Faculty Resources

SURF L&S Faculty Mentor Eligibility:

To be eligible to serve as a mentor for a SURF fellow, a prospective mentor must have one of the following affiliations::

  • Tenure-track faculty at UC Berkeley
  • Lecturers with appointments through at least the 2026/2027 Academic Year
  • Emeritus/Emerita faculty
  • Faculty PIs and research scientists with permanent positions at CHORI, SSL, LBL and UCSF

SURF Faculty Mentor Guidelines:

Undergraduate applicants to the SURF program are required to list a faculty mentor who has agreed to support their research over the summer months. The main expectation for faculty mentors is to serve as the subject-area specialist with the expertise to advise the undergraduate about the state of the field as well as the intellectual substance of the project as it evolves from conceptualization through realization. Faculty mentors are not compensated by the SURF program; their mentorship is an extension of their departmental undergraduate advising and teaching.
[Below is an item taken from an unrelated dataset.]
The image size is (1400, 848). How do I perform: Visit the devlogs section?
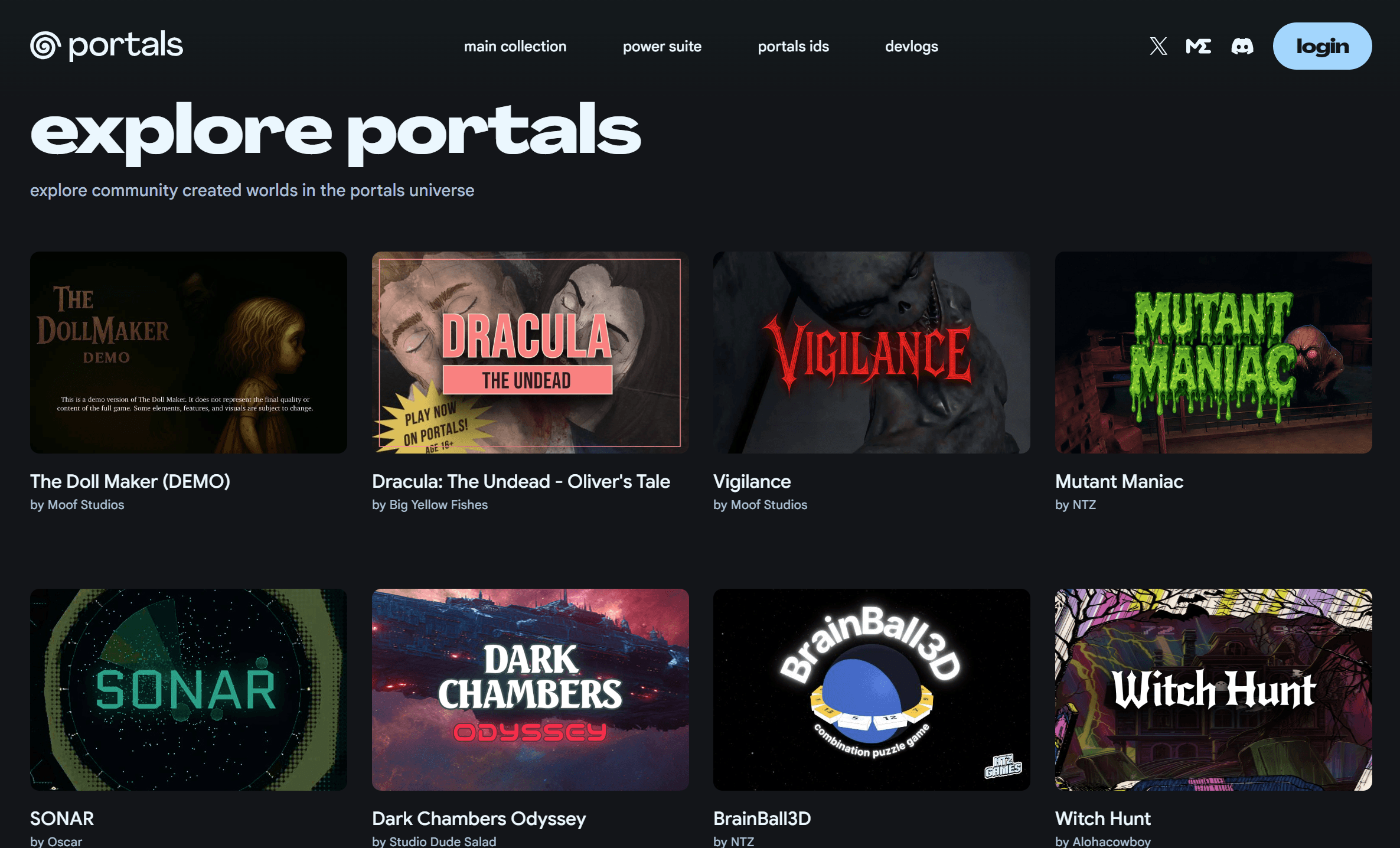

It should be noted that while some students will condense their projects within seven weeks of full-time research, others may counterbalance their research project with summer classes or internships, pursuing their SURF research on a part-time basis over the course of the entire summer. The SURF program aspires not only to meet the needs of students in a variety of situations but also to make the administrative burden on faculty extremely minimal. Faculty are, for instance, not required to perform any service for SURF or be involved in its summer programming; we also have reduced the expectation for faculty to write letters of recommendation for the students they agree to mentor. More details about the program and the expectations of faculty mentors are described below.
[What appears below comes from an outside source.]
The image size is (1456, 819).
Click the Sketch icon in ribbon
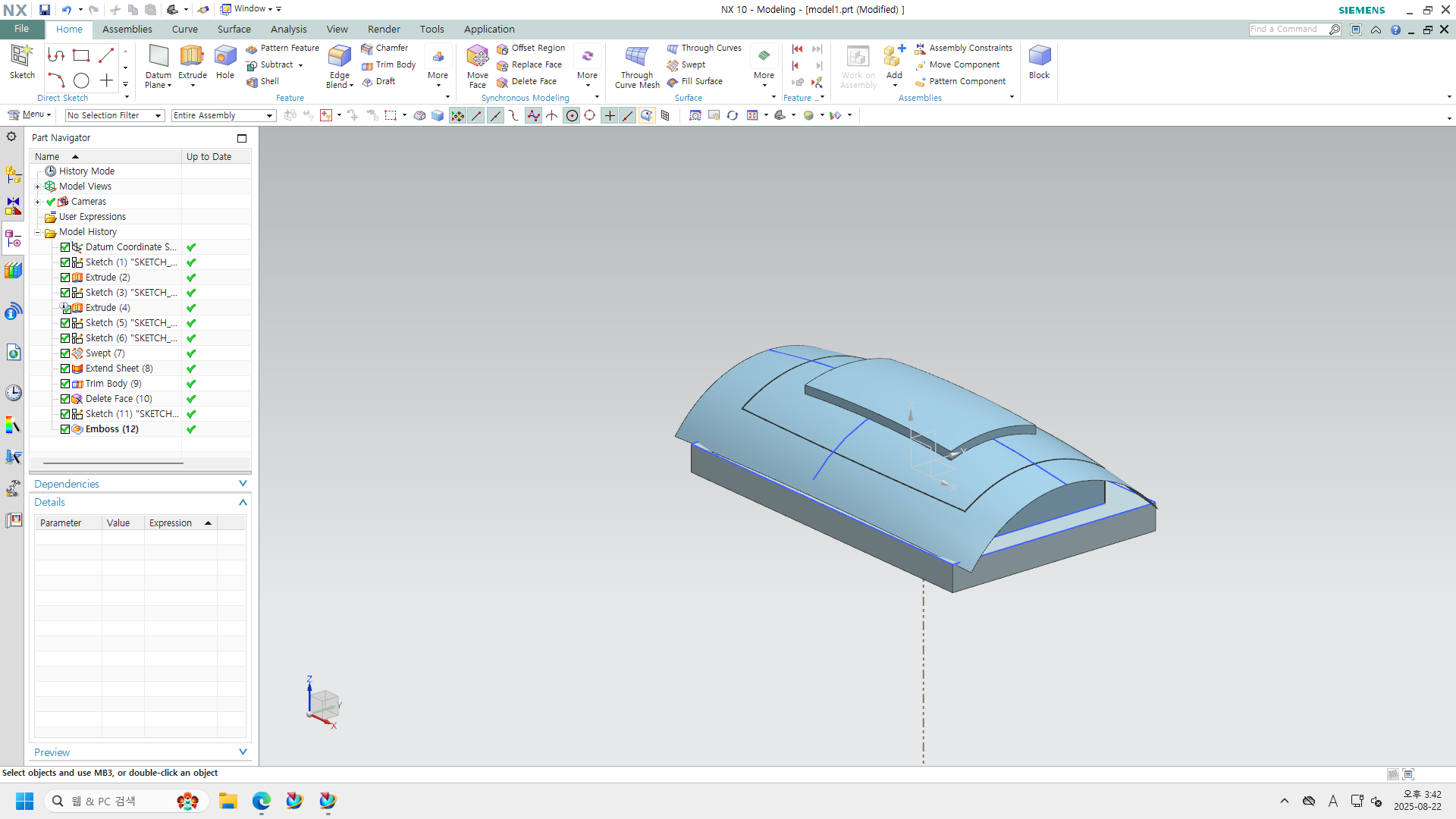[22, 57]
During the Application Period:

SURF applicants should ask prospective faculty mentors to read and comment on their research proposals before submitting their application. If the student does not first request this, the faculty mentor should ask to read the proposal before agreeing to supervise the project.

After students submit their applications, prospective mentors will be contacted to verify that 1) they have agreed to mentor the student in question and 2) that they have reviewed the student’s research proposal and can attest that the proposal represents the student’s own work.

Faculty are not required to write a letter of recommendation for applicants to SURF; instead SURF is intended to serve as an opportunity for both students and faculty to develop a mentoring relationship.

During the Summer:

During the course of the summer, faculty mentors should anticipate having regular check-ins with the SURF Fellow to review their progress and provide intellectual support and discussion. We believe it is the responsibility of the SURF fellow to schedule these meetings, and seek guidance when they need it, but we also hope that faculty will keep their students accountable to a regular cadence of check-ins and let us know if a SURF fellow does not honor their commitments or has fallen out of regular communication. The frequency of these meetings is at the discretion of the faculty mentor and student, though we suggest adopting either a biweekly or monthly schedule of meetings. We expect that students will interface directly with their faculty mentors during these check-ins. While graduate students or post-docs can handle day-to-day supervision of SURF fellows (particularly in lab-based research), the faculty mentor should be familiar with the undergraduate’s research proposal and bear responsibility for supervising the fellow’s research.

Faculty mentors should be aware that the SURF program requires fellows to attend both research cluster meetings and workshops. These are organized by the SURF program to both support the fellows’ scholarly evolution and foster a collegiate community with other undergraduate researchers in L&S. All SURF Fellows are required to attend meetings and workshops between June 1 and August 14. As such, faculty mentors (particularly in labs where regular attendance is required) should give their students leave to attend these required events. Faculty are not required to participate in any of the SURF program’s workshops or meetings, though attendance at their mentee’s end-of-summer research presentation, generally scheduled during the second week of August, is welcomed and encouraged.

Faculty mentors should look out for an invitation to the OURS Summer Social, an event gathering SURF fellows and other participants in OURS programs with lunch provided. There may be similar events in the following Fall as well. Attendance at these events is optional.